» **文書抜粋**
この「ヴァリエーション」で印象深いのは、女(大蛇)が最後に炎に包まれた梵鐘に巻きついて男を殺してしまうのは、男に裏切られての復讐、怨念からではなく、女の男に対する深い、悲しい愛がなしたことだ、というコンセプトで、このことは、この物語り全体に新しいイメージを導入しよう。そのコンセプトどうり、佐々木幹郎氏の詩は<愛を表現する>美しい言葉で溢れている。そして、それらの「言葉」は次々と映像的にイメージ変換して私に迫ってきた。私は作曲するにあたってこの変換された「イメージ」を音化、音響化しようと試みた。

この作品で用いた音素材[Ton-Materialien]、音響要素[Klänge-Elemente]は豊富である。西洋音楽の音要素として50名からなる弦楽オーケストラが用いられ、それに、日本の伝統音楽の横笛 ー龍笛[ryūteki](雅楽の笛)、能管[nohkan](能の笛)ー 、尺八[shakuhachi]、太棹[futozao](文楽の三味線[shamisen])、あるいは日本の民俗芸能にルーツをもつ笛、木質打楽器による音楽、道成寺伝説のわらべ歌として伝承してきた「てまり歌」などが各シーンを彩る。そして、さらにこれらの音楽に、最近日本の金属彫刻家によって開発された非常に特異な音色をもつ打楽器 「Cidelo Ihos」 や、電子的に変音された梵鐘、ピアノ音響などを、西洋/東洋の音要素を音色/音響的に仲介(融合[Verschmelzen])する役割[eine Rolle spielen]として混在させた。

私は、これらの音楽、音響[Ton-Klänge]をもって、古くから日本に伝承されてきた「物語り」を一つのヴァリエーションとして<現代の鏡>に投射する内容をもつ「詩」に対応するものとして作曲し、複合的に音響構成し、統合[Integration]しようと意図した。

» **提供データ**
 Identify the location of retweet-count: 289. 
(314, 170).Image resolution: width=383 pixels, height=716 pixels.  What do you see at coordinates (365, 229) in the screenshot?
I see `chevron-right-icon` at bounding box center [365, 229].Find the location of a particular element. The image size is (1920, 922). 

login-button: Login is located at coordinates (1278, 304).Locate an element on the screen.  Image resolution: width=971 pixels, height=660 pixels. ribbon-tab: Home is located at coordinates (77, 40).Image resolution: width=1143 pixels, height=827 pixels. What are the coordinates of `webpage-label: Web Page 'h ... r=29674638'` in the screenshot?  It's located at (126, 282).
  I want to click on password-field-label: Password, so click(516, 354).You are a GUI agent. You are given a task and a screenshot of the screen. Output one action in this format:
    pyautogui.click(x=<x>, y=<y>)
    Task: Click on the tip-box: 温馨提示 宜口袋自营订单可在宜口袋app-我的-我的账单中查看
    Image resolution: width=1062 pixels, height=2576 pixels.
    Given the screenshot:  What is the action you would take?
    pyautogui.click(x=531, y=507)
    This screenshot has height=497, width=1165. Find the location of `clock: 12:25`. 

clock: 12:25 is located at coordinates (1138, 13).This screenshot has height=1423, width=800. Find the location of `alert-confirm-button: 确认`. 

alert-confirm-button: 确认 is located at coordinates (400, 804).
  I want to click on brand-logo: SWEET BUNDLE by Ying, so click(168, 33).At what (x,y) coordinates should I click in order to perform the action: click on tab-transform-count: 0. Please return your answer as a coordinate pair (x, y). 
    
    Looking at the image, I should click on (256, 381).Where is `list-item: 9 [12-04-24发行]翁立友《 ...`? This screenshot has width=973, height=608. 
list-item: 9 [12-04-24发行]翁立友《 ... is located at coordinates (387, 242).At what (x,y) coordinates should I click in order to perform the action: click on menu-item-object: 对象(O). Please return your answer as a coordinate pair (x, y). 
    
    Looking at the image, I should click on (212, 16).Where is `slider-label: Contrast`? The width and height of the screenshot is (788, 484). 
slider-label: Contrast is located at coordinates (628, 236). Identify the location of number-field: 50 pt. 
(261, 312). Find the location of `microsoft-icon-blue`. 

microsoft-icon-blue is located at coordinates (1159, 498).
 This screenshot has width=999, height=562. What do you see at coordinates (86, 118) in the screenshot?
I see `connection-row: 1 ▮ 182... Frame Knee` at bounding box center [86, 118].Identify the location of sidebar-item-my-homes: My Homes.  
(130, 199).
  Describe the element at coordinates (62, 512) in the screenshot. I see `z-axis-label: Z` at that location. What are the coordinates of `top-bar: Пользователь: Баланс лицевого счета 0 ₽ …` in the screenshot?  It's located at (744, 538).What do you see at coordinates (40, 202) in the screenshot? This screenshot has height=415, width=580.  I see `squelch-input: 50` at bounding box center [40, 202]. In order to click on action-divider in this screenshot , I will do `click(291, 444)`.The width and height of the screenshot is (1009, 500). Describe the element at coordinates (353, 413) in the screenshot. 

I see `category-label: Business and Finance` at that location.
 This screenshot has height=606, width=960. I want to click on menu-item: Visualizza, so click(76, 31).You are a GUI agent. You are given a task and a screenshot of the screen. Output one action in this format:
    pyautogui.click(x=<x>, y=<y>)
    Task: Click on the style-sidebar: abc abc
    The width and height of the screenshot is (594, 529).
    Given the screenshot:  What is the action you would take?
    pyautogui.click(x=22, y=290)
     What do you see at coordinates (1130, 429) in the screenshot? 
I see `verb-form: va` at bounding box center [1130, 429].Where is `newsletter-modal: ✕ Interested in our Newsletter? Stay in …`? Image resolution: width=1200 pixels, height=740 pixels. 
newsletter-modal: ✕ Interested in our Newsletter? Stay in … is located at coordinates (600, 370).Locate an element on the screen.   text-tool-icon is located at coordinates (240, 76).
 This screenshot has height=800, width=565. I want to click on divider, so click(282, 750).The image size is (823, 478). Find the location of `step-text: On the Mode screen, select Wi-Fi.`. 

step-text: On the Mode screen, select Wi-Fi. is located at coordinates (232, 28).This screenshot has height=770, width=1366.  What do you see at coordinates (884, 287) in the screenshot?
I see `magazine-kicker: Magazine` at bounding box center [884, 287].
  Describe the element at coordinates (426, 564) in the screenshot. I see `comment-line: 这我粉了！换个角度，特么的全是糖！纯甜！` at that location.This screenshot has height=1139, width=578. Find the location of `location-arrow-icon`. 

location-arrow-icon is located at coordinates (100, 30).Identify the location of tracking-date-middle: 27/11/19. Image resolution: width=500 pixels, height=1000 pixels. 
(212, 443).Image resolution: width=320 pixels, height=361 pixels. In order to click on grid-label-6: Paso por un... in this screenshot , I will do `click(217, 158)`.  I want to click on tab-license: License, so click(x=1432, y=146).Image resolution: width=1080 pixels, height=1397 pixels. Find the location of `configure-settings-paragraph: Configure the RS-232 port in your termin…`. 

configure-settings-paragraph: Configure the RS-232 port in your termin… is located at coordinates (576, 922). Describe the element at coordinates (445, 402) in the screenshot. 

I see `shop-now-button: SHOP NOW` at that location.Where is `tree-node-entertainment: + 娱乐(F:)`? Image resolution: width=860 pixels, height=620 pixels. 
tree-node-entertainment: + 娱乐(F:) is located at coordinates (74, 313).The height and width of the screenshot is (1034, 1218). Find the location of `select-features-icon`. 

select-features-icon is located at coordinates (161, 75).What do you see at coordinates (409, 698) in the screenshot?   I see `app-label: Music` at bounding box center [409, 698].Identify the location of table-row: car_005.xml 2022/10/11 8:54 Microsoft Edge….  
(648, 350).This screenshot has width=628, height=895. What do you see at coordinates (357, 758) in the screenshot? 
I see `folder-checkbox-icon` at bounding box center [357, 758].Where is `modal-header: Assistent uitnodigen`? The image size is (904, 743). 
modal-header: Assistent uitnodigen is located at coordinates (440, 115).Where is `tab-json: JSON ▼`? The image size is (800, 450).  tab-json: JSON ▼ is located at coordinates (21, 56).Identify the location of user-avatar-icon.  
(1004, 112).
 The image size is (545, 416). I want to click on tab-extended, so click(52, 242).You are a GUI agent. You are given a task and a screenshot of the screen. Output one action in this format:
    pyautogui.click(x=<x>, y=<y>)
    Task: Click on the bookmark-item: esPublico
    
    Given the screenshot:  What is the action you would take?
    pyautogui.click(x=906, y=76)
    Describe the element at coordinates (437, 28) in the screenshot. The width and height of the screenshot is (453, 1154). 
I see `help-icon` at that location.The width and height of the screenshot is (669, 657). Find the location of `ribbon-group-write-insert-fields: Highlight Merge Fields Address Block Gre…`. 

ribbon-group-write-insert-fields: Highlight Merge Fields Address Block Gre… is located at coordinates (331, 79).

» **作業指示**
文書抜粋で、筆者が打楽器「Cidelo Ihos」や電子的に変音された梵鐘、ピアノ音響などを音楽に混在させた理由を、1〜3文で説明せよ。 エントリは文書抜粋とは別の出典から取られたものである。

» **解答**
西洋の音要素と東洋の音要素を、音色や音響の面で仲介し融合させる役割を担わせるためである。